The Corner

The Assimilation Vacuum and the Boston Bombers

We know very little of the marathon bombers and their motives thus far, but what we know points to some very obvious points. Some of these points are so obvious, moreover, that commentators and politicians are already saying that we shouldn’t even consider them.

The first point that strikes me is that these young men should have had every reason to be happy in the United States and grateful to the country for its giving them sanctuary. Their uncle seems to have developed just such a loyalty. In addition, the young men were apparently well-integrated into American life locally. They had been to good schools, taken part in voluntary activities, and were regarded by Americans who knew them as bright kids and potentially productive citizens.

These early descriptions remind me of the four young Yorkshiremen who killed more than 50 people in the London subway bombings on July 7, 2005. Local people were amazed that these kids, three of them the sons of successful immigrants and local businessmen, who played cricket and soccer and drank adolescent quantities of beer, should have joined together in a pact to murder innocent people they had never met.

In that case — and I suspect we shall find also in the case of the marathon bombers — the explanation was (or included the fact) that they had been assimilated into a nullity. For almost the entire youth of the 7/7 bombers, the British had acted as if they were ashamed of their national identity and history. So young men, with the usual propensity of young men to want to identify with patriotic and idealistic causes, had been told that there was nothing admirable or heroic about being British. It was a sort of swindle, and one, moreover, that had been perpretated especially upon people of their ethnic backgrounds. They had therefore looked around for a heroic cause they could identify with. The radical Islamists provided them with the cause of radical Islamism — and they embarked on the relatively short road to mass murder.

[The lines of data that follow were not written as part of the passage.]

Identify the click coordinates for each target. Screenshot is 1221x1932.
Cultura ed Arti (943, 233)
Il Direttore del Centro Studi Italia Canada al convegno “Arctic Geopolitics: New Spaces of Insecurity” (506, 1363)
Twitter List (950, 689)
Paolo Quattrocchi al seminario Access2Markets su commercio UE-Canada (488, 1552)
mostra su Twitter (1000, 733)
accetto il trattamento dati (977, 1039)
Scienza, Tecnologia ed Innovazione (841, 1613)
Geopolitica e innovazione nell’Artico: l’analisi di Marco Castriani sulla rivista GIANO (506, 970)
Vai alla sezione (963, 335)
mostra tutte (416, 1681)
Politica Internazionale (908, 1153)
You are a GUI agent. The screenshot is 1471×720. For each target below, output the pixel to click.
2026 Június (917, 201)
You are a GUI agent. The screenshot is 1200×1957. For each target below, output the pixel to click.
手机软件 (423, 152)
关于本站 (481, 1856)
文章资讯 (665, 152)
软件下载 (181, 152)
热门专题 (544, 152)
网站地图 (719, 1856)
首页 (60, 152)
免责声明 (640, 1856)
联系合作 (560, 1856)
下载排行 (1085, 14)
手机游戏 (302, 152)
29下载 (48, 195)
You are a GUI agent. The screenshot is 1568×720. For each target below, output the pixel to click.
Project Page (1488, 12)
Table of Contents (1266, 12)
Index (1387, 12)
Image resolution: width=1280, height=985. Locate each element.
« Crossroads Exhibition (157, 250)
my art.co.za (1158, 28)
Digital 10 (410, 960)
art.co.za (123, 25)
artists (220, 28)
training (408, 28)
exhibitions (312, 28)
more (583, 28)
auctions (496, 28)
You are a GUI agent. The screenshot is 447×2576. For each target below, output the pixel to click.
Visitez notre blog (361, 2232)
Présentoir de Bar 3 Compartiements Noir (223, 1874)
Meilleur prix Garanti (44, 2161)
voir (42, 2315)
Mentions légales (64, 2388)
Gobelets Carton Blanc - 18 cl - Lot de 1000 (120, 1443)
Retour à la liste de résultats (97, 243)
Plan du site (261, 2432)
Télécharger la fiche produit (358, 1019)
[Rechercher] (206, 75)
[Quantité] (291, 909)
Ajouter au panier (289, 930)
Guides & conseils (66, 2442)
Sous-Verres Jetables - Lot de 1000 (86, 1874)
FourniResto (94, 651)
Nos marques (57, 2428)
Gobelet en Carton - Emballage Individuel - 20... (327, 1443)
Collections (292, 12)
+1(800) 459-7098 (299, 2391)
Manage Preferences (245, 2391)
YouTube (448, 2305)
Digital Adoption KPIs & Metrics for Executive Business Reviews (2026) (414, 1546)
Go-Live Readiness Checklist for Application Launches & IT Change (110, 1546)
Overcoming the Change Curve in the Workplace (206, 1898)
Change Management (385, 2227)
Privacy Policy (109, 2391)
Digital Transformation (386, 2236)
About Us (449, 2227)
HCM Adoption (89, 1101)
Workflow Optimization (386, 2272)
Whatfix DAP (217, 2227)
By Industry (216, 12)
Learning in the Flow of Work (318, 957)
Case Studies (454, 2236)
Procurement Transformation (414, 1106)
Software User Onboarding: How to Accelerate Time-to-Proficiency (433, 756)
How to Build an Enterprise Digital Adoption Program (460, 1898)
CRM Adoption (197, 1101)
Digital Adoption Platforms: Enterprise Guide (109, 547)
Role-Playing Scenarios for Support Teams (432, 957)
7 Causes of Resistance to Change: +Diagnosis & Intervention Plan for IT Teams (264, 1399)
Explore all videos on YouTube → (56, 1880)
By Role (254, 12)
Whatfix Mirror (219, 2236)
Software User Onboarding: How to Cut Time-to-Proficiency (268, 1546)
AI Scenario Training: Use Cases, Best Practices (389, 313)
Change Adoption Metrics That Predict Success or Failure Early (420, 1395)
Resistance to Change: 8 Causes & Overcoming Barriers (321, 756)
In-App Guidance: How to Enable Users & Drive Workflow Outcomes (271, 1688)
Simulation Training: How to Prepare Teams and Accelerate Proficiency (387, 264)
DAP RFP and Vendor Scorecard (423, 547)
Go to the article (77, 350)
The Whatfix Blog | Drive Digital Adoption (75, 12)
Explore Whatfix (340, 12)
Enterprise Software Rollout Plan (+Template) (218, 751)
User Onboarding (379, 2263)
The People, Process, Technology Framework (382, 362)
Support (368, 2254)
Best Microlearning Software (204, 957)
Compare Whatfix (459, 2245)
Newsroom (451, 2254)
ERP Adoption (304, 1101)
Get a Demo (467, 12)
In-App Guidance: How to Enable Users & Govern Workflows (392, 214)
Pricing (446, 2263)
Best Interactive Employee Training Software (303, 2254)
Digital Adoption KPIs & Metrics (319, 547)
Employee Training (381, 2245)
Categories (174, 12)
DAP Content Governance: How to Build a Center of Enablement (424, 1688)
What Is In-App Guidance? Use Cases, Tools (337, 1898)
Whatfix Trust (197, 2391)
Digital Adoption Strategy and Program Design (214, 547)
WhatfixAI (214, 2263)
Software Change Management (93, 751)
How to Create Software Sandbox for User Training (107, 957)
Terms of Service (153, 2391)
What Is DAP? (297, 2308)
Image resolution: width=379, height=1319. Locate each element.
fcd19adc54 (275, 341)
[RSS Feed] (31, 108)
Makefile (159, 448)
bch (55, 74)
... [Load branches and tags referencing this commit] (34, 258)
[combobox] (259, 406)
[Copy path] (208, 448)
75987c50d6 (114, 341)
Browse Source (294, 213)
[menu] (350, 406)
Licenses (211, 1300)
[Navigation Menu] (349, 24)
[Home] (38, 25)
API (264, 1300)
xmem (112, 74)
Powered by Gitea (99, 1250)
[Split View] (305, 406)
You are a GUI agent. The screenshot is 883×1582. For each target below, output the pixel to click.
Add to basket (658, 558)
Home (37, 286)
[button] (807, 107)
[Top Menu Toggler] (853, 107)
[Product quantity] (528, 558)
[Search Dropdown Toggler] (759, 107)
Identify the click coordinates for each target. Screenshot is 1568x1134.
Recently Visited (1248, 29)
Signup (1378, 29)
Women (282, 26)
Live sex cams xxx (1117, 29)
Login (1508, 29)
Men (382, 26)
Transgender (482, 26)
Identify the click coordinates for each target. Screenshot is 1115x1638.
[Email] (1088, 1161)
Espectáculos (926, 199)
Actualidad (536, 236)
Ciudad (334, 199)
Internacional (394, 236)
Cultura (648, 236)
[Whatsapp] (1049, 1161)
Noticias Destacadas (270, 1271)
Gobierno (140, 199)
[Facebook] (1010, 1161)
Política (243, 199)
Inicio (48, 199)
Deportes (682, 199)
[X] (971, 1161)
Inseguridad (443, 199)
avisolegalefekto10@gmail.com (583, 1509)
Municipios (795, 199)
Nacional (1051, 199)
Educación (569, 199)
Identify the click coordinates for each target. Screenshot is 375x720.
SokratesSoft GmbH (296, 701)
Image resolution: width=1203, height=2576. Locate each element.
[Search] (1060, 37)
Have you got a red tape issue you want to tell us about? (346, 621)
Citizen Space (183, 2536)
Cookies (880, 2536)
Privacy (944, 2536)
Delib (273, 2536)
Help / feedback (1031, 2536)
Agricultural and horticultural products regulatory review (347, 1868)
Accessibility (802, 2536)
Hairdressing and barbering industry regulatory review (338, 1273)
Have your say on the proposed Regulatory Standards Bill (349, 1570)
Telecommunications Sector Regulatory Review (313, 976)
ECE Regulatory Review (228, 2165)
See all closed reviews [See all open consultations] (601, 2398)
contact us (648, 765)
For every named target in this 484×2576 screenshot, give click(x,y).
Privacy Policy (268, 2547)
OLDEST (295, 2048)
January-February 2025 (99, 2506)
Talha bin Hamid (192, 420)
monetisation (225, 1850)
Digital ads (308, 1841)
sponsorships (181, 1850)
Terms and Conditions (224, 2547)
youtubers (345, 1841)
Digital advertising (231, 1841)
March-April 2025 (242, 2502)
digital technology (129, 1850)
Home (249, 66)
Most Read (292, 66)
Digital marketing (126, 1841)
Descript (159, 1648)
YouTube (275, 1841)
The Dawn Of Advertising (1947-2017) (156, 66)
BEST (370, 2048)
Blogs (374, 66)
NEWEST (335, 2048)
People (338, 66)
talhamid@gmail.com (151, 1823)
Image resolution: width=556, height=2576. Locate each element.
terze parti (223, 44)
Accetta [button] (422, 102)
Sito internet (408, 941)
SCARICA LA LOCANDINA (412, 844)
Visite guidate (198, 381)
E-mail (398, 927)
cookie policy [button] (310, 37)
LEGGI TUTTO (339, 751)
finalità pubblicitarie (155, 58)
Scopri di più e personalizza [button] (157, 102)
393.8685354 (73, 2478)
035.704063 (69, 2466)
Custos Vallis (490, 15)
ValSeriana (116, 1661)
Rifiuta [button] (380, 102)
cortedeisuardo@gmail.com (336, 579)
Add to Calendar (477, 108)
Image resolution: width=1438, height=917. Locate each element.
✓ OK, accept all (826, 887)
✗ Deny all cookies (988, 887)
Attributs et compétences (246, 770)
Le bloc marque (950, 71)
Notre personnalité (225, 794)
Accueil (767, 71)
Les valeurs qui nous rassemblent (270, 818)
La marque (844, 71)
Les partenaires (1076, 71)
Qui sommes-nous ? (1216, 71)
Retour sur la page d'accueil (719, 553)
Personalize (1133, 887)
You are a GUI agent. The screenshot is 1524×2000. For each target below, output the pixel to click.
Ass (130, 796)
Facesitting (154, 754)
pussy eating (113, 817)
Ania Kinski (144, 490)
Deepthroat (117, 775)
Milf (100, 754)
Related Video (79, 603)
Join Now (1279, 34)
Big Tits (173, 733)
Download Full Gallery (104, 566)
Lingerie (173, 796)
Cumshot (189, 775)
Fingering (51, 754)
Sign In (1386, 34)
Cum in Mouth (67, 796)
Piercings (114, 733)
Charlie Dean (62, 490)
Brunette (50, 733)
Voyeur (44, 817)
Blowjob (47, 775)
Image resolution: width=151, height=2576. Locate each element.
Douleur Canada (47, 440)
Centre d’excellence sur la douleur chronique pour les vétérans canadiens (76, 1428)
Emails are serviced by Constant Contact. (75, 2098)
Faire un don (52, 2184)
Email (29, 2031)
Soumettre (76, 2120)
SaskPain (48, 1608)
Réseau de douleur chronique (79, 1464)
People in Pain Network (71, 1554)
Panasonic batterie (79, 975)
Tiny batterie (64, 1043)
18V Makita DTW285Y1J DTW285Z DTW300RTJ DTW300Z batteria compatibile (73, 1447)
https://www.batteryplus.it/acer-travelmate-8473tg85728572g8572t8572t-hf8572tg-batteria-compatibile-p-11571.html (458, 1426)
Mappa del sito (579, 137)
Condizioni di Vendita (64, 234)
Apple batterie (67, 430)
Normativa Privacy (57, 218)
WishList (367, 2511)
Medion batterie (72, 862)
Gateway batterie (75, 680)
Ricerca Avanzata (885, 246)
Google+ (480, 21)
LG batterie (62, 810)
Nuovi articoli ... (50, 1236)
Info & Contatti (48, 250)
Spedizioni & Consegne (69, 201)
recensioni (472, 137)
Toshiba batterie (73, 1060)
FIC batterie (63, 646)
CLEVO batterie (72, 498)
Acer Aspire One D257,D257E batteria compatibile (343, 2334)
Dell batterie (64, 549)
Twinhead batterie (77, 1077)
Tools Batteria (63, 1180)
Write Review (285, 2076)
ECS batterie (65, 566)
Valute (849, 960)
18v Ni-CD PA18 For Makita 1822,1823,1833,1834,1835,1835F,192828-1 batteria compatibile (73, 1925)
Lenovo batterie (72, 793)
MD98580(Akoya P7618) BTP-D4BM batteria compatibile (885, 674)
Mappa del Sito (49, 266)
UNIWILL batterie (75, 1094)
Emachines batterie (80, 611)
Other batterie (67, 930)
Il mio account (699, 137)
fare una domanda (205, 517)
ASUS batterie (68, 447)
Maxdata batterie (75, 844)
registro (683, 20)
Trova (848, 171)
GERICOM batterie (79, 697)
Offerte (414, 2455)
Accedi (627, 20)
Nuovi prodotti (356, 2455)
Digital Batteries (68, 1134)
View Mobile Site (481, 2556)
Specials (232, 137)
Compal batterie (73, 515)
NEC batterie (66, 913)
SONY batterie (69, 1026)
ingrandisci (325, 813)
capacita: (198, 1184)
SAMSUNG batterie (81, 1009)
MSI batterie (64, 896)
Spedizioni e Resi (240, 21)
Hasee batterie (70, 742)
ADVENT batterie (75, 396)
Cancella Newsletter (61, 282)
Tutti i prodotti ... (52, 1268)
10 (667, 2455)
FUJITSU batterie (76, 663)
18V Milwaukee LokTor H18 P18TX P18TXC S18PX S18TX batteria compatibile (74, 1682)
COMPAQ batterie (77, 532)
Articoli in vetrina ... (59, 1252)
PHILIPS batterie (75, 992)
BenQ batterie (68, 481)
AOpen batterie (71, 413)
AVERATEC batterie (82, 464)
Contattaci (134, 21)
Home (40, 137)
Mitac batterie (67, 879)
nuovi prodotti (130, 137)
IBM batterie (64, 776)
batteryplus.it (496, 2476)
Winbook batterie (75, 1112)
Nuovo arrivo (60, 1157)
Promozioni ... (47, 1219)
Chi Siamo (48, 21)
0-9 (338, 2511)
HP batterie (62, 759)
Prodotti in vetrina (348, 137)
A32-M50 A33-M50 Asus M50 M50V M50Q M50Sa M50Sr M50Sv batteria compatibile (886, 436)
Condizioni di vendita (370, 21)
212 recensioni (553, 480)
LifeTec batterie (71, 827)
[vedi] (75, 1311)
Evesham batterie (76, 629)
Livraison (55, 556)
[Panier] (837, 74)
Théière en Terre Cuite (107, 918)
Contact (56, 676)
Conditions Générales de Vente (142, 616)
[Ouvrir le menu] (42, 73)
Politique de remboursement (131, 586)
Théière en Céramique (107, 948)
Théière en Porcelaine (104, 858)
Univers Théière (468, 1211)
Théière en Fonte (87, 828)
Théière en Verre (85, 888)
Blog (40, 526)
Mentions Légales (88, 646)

When that happened, several British commentators argued that this wouldn’t happen in America because America, with its public and private ceremonies of Americanization, had solved the conundrum of how to turn immigrants into loyal and patriotic Americans.

Alas, I had to tell them sadly that they were a generation behind the times. America now bore all the marks of a society that had been subjected to sevral decades of relentless indoctrination in the dogmas of multiculturalism and bilingualism. And the results are now in.

Ten days ago the Hudson Institute published an important paper, “America’s Patriotic Immigrations System is Broken,” by John Fonte and Althea Nagai, which drew on a massive new Harris Interactive survey of native-born Americans and immigrants (which Fonte discussed on the Corner).

This study shows beyond any doubt that, as John Fonte puts it, the patriotic attachment of naturalized citizens is much weaker than that of the native-born. For example, by 30 percentage points (67.3 percent to 37 percent) native-born citizens are more likely to believe that the U.S. Constitution should be a higher legal authority than international law if there is a conflict between the two. But that is only one example — the strength of Fonte-Nagai paper is the cumulative evidence that a relatively weak love of country persists across a large range of issues. But read the study for yourself.

Into this moral and patriotic vacuum seeps what Orwell called “transferred nationalism.” In his day this was usually some variety of Marxism; today it often often a variation on radical Islam. But it is adopted and sparks violent thoughts in the minds of young men whom official America has shielded from the old Americanization.

Getting patriotic assimilation right is as vital — perhaps more vital — than getting border security right. It is an essential part of any comprehensive immigration reform worth the name. To propose opening the country to millions of new immigrants until we have solved this problem is simply to invite more violence from more young men whom we have disoriented and left victim to the worse impulses.

Are we then to blame for the Boston bombings? No, the two brothers are. They did it. Like the British, however, we didn’t take the most obvious steps to immunize them from the ideological poisons that led them to these terrible crimes.

The fact that Senator Schumer has declared ex cathedra that the Boston bombings have no significance for the immigration bill before Congres merely shows that folly has no natural internal limit.